Things didn't get better for Bryce Young over the first half. The signal-caller looked devoid of any confidence and couldn't generate any sort of momentum. He was hesitant in the pocket and holding onto the football for too long rather than letting it go.

The Carolina Panthers worked hard on Young this offseason, emphasizing getting the football out quickly within a 2.7-second timeframe. This didn't exactly come to fruition in the opening two quarters. And when Young did let it go, very few attempts hit their desired target.

This was an absolute catastrophe in no uncertain terms. Young somehow emerged with a 50 percent completion percentage, but his passer rating was just 2.8 at one stage. It was another half of football to forget - one that came with no touchdowns and saw Carolina down 30-3 at the interval.

Young didn't cover himself in glory, to be honest. And it didn't take long for the critics to surface on social media once again when the struggles began.

Bryce Young's confidence issues

There are some real confidence issues with Bryce Young right now. He's turned the page on last season's rookie horror show, but this quickly became evident from the moment he threw an interception on his first attempt at the New Orleans Saints.

This is not the same quarterback that took college football by storm at Alabama en route to winning a Heisman Trophy. Young's got the same demeanor - one that suggests nothing phases him in times of struggle. But this lack of confidence was hard to ignore.

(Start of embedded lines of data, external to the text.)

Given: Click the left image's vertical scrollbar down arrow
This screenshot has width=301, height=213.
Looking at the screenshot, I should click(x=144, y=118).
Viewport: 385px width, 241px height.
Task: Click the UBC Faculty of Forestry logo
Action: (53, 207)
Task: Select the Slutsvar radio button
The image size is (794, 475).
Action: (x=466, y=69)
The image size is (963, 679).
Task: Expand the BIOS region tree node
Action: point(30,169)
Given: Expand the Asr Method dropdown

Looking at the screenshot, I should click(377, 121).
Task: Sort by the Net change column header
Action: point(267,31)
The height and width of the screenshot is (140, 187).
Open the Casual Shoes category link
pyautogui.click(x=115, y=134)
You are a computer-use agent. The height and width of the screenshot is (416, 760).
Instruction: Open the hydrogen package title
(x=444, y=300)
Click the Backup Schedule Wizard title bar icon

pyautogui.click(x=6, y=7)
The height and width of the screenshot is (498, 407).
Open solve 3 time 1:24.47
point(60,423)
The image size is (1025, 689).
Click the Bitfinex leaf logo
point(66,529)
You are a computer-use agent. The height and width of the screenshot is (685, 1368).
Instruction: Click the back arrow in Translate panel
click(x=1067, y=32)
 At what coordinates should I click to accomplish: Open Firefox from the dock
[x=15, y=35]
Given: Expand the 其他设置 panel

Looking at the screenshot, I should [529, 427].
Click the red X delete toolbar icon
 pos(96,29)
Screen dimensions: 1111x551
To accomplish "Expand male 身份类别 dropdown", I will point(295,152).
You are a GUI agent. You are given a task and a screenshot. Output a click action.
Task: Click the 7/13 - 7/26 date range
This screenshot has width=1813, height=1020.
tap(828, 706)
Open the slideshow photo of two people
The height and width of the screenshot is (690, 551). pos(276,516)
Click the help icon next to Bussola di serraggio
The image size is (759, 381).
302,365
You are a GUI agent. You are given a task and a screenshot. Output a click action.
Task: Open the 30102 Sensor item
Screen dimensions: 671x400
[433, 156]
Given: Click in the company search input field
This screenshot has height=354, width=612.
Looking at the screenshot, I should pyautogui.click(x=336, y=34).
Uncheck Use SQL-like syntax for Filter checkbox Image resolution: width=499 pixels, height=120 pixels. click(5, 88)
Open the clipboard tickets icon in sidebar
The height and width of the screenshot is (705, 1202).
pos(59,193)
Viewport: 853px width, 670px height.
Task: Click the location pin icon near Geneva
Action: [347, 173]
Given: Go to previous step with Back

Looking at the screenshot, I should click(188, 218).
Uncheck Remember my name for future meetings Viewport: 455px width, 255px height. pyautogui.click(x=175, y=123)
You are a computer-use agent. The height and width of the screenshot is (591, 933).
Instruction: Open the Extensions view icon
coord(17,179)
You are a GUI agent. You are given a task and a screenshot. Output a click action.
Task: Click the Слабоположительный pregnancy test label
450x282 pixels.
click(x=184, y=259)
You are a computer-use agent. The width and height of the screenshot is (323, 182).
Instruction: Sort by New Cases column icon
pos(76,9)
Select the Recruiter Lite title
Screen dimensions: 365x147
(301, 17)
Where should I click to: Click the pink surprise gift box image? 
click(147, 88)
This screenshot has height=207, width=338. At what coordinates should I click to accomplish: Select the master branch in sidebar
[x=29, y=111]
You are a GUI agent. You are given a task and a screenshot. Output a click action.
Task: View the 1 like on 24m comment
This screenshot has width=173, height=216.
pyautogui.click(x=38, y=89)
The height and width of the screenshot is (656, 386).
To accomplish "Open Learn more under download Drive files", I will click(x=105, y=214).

It was always going to take time. Young went through significant turmoil as a rookie and had his critical early development mismanaged. He was saying all the right things throughout the offseason, but the self-belief just isn't where it needs to be currently.

Young knows that better than anybody. The Panthers aren't giving up on the signal-caller after one game. At the same time, if the same complications continue to blight the player's performance levels throughout his NFL sophomore season, Carolina won't go anywhere fast.